文書抜粋:
7月に有料化されたレジ袋。プラスチック製品の使用を控える「脱プラ」は急速に進む。東京ディズニーリゾートを運営するオリエンタルランドも10月から買い物袋は一律20円だ。環境問題への対策は「夢の国」まで巻き込む。
環境にとっても消費者にとっても、そして工夫次第ではメーカー側にもうれしい脱プラ商品が登場した。商品ラベルをまとわないペットボトル「ラベルレスボトル」だ。今回の「Go To ESG」はラベルレスボトルを手がかりに、企業の環境問題への取り組みを紹介する。
■分別の手間なく、ラク
ラベルレスの商品の開発はアサヒ飲料や日本コカ・コーラが積極的だ。プラスチックのリデュース(使用量削減)を目的としている。従来のラベルに代わり、リサイクルマークなど省略できない情報は小さいシールを貼ったり、キャップに記載したりしている。今年4月の省令改正により、ペットボトルにリサイクルマークを直接刻印することで、このシールもいらないラベルレスボトルを販売できるようになった。
2018年5月からラベルレスボトルを販売するアサヒ飲料では、「EC(電子商取引)の台頭などで、ケースで購入する機会がますます増えている。顧客からは環境貢献を喜ぶ声に加え、資源回収時にラベルをはがす手間が省けて『ラク』といった声が届く」(広報部)という。
■ラベルレスをマーケティングに活用
違った角度でラベルレスを展開し始めたのがサントリー食品インターナショナル(サントリーBF)の緑茶飲料「サントリー緑茶 伊右衛門」だ。今年4月、商品のリニューアルを機に、ラベルレスボトルの伊右衛門を数量限定で販売した。ラベルがないと中の飲料の色が消費者にそのまま伝わる。この特徴に目を付け「緑茶本来の鮮やかな緑の水色(すいしょく)を最大限に体感してもらうことを目的にしたマーケティング施策」(広報部)を導入した。

指示内容 1:
レコードの先頭の行から始め、「Action: point(486,150)」を含む行で終えて、その範囲の各行を空行を除いて1行につき1つの文字列とし、JSONの文字列リストとして示してください。

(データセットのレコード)

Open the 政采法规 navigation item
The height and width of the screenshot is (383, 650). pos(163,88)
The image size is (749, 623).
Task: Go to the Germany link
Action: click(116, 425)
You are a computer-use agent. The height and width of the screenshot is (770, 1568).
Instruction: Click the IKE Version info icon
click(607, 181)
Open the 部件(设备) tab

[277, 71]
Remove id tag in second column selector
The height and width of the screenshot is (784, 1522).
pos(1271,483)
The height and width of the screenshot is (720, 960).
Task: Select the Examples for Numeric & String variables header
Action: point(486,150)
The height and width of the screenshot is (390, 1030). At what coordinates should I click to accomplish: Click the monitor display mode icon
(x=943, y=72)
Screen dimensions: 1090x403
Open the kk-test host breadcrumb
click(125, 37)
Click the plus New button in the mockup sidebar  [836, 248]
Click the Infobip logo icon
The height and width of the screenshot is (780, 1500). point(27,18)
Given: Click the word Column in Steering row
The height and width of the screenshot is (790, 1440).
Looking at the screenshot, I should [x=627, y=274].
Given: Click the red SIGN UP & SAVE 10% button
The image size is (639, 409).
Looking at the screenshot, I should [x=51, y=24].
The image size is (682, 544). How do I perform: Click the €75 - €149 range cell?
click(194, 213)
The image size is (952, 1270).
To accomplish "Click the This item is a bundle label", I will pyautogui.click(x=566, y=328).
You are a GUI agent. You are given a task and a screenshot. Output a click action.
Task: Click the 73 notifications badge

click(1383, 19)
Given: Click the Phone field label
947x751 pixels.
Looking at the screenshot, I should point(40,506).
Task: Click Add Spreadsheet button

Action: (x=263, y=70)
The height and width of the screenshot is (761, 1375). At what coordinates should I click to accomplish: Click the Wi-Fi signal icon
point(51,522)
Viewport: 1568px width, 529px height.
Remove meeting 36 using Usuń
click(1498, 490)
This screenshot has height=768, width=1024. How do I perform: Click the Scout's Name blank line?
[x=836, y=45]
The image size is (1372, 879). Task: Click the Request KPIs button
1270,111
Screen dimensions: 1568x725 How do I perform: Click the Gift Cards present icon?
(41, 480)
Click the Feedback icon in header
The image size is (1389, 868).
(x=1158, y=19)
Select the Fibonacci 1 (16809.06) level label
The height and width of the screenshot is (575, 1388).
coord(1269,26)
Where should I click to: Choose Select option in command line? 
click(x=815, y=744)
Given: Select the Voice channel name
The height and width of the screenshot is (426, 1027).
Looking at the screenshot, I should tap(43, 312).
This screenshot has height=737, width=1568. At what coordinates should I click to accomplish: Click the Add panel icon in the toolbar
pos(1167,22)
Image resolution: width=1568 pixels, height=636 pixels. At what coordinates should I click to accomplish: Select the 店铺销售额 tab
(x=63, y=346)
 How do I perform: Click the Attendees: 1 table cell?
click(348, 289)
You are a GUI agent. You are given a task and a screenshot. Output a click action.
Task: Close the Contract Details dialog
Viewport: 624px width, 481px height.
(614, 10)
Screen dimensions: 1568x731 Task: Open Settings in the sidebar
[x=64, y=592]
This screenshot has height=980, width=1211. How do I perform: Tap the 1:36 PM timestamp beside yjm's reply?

指示内容 2:
ラベルレスボトルの記事から、「2018年5月からラベルレス」という語句で始まり「施策」(広報部)を導入した。」という語句で終わる部分を、一字一句変えずに抜き出してください。

回答全文 1:
[
  "Open the 政采法规 navigation item",
  "The height and width of the screenshot is (383, 650). pos(163,88)",
  "The image size is (749, 623).",
  "Task: Go to the Germany link",
  "Action: click(116, 425)",
  "You are a computer-use agent. The height and width of the screenshot is (770, 1568).",
  "Instruction: Click the IKE Version info icon",
  "click(607, 181)",
  "Open the 部件(设备) tab",
  "[277, 71]",
  "Remove id tag in second column selector",
  "The height and width of the screenshot is (784, 1522).",
  "pos(1271,483)",
  "The height and width of the screenshot is (720, 960).",
  "Task: Select the Examples for Numeric & String variables header",
  "Action: point(486,150)"
]

回答全文 2:
2018年5月からラベルレスボトルを販売するアサヒ飲料では、「EC(電子商取引)の台頭などで、ケースで購入する機会がますます増えている。顧客からは環境貢献を喜ぶ声に加え、資源回収時にラベルをはがす手間が省けて『ラク』といった声が届く」(広報部)という。
■ラベルレスをマーケティングに活用
違った角度でラベルレスを展開し始めたのがサントリー食品インターナショナル(サントリーBF)の緑茶飲料「サントリー緑茶 伊右衛門」だ。今年4月、商品のリニューアルを機に、ラベルレスボトルの伊右衛門を数量限定で販売した。ラベルがないと中の飲料の色が消費者にそのまま伝わる。この特徴に目を付け「緑茶本来の鮮やかな緑の水色(すいしょく)を最大限に体感してもらうことを目的にしたマーケティング施策」(広報部)を導入した。